**Work request:**
When you answer, give every record back exactly as written.

**Source information:**
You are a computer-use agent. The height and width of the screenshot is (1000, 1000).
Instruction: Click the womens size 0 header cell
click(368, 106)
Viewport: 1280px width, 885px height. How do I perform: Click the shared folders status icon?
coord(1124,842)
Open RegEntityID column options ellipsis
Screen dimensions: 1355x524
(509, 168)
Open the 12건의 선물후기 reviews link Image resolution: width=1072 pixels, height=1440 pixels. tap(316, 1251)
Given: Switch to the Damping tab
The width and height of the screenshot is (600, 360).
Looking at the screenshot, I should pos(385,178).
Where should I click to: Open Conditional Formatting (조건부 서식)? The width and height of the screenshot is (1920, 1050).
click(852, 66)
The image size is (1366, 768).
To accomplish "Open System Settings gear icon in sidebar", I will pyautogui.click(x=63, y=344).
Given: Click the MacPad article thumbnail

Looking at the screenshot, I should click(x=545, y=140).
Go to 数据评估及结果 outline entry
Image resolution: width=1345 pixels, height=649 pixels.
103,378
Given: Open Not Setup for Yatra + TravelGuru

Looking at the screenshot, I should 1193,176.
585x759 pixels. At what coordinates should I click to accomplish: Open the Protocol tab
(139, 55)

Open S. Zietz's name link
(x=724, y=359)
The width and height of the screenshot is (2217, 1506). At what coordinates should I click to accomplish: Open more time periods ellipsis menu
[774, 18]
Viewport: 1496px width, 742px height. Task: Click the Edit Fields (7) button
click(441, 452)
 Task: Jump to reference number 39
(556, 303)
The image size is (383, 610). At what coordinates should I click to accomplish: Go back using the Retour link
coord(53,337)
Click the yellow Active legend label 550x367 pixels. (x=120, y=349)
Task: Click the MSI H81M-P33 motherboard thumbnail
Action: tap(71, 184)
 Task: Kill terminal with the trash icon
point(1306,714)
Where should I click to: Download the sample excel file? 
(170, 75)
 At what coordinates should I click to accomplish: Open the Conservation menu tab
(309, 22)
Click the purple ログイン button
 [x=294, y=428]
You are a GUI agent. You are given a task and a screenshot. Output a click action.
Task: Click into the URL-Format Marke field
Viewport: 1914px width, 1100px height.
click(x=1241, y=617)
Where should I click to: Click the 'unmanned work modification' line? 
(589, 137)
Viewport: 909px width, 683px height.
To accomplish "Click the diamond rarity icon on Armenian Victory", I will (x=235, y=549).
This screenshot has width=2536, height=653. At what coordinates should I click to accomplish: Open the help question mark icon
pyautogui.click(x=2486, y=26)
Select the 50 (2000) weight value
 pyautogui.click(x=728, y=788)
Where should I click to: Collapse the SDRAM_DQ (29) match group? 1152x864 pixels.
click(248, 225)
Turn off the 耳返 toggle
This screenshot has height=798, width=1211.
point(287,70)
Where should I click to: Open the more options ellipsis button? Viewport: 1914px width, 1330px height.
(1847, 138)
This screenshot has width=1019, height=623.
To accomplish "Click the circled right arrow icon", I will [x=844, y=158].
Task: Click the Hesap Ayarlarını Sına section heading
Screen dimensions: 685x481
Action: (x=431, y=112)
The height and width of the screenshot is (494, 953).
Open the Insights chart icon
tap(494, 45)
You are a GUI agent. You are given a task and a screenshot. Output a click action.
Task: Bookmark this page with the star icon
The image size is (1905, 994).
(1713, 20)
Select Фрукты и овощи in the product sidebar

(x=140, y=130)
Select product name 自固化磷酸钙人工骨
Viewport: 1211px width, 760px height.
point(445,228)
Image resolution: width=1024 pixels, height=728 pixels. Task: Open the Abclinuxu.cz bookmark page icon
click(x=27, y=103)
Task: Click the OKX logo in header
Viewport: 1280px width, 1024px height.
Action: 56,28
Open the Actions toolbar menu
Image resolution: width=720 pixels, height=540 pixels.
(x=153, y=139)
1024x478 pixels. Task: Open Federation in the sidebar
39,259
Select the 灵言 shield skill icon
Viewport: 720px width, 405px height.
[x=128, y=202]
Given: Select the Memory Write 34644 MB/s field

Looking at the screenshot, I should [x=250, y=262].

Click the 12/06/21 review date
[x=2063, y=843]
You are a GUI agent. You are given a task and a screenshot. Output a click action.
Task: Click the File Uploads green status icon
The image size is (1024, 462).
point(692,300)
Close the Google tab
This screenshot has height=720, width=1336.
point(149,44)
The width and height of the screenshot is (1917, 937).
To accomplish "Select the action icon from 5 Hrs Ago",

**Solution for this problem:**
You are a computer-use agent. The height and width of the screenshot is (1000, 1000).
Instruction: Click the womens size 0 header cell
click(368, 106)
Viewport: 1280px width, 885px height. How do I perform: Click the shared folders status icon?
coord(1124,842)
Open RegEntityID column options ellipsis
Screen dimensions: 1355x524
(509, 168)
Open the 12건의 선물후기 reviews link Image resolution: width=1072 pixels, height=1440 pixels. tap(316, 1251)
Given: Switch to the Damping tab
The width and height of the screenshot is (600, 360).
Looking at the screenshot, I should pos(385,178).
Where should I click to: Open Conditional Formatting (조건부 서식)? The width and height of the screenshot is (1920, 1050).
click(852, 66)
The image size is (1366, 768).
To accomplish "Open System Settings gear icon in sidebar", I will pyautogui.click(x=63, y=344).
Given: Click the MacPad article thumbnail

Looking at the screenshot, I should click(x=545, y=140).
Go to 数据评估及结果 outline entry
Image resolution: width=1345 pixels, height=649 pixels.
103,378
Given: Open Not Setup for Yatra + TravelGuru

Looking at the screenshot, I should 1193,176.
585x759 pixels. At what coordinates should I click to accomplish: Open the Protocol tab
(139, 55)

Open S. Zietz's name link
(x=724, y=359)
The width and height of the screenshot is (2217, 1506). At what coordinates should I click to accomplish: Open more time periods ellipsis menu
[774, 18]
Viewport: 1496px width, 742px height. Task: Click the Edit Fields (7) button
click(441, 452)
 Task: Jump to reference number 39
(556, 303)
The image size is (383, 610). At what coordinates should I click to accomplish: Go back using the Retour link
coord(53,337)
Click the yellow Active legend label 550x367 pixels. (x=120, y=349)
Task: Click the MSI H81M-P33 motherboard thumbnail
Action: tap(71, 184)
 Task: Kill terminal with the trash icon
point(1306,714)
Where should I click to: Download the sample excel file? 
(170, 75)
 At what coordinates should I click to accomplish: Open the Conservation menu tab
(309, 22)
Click the purple ログイン button
 [x=294, y=428]
You are a GUI agent. You are given a task and a screenshot. Output a click action.
Task: Click into the URL-Format Marke field
Viewport: 1914px width, 1100px height.
click(x=1241, y=617)
Where should I click to: Click the 'unmanned work modification' line? 
(589, 137)
Viewport: 909px width, 683px height.
To accomplish "Click the diamond rarity icon on Armenian Victory", I will (x=235, y=549).
This screenshot has width=2536, height=653. At what coordinates should I click to accomplish: Open the help question mark icon
pyautogui.click(x=2486, y=26)
Select the 50 (2000) weight value
 pyautogui.click(x=728, y=788)
Where should I click to: Collapse the SDRAM_DQ (29) match group? 1152x864 pixels.
click(248, 225)
Turn off the 耳返 toggle
This screenshot has height=798, width=1211.
point(287,70)
Where should I click to: Open the more options ellipsis button? Viewport: 1914px width, 1330px height.
(1847, 138)
This screenshot has width=1019, height=623.
To accomplish "Click the circled right arrow icon", I will [x=844, y=158].
Task: Click the Hesap Ayarlarını Sına section heading
Screen dimensions: 685x481
Action: (x=431, y=112)
The height and width of the screenshot is (494, 953).
Open the Insights chart icon
tap(494, 45)
You are a GUI agent. You are given a task and a screenshot. Output a click action.
Task: Bookmark this page with the star icon
The image size is (1905, 994).
(1713, 20)
Select Фрукты и овощи in the product sidebar

(x=140, y=130)
Select product name 自固化磷酸钙人工骨
Viewport: 1211px width, 760px height.
point(445,228)
Image resolution: width=1024 pixels, height=728 pixels. Task: Open the Abclinuxu.cz bookmark page icon
click(x=27, y=103)
Task: Click the OKX logo in header
Viewport: 1280px width, 1024px height.
Action: 56,28
Open the Actions toolbar menu
Image resolution: width=720 pixels, height=540 pixels.
(x=153, y=139)
1024x478 pixels. Task: Open Federation in the sidebar
39,259
Select the 灵言 shield skill icon
Viewport: 720px width, 405px height.
[x=128, y=202]
Given: Select the Memory Write 34644 MB/s field

Looking at the screenshot, I should [x=250, y=262].

Click the 12/06/21 review date
[x=2063, y=843]
You are a GUI agent. You are given a task and a screenshot. Output a click action.
Task: Click the File Uploads green status icon
The image size is (1024, 462).
point(692,300)
Close the Google tab
This screenshot has height=720, width=1336.
point(149,44)
The width and height of the screenshot is (1917, 937).
To accomplish "Select the action icon from 5 Hrs Ago",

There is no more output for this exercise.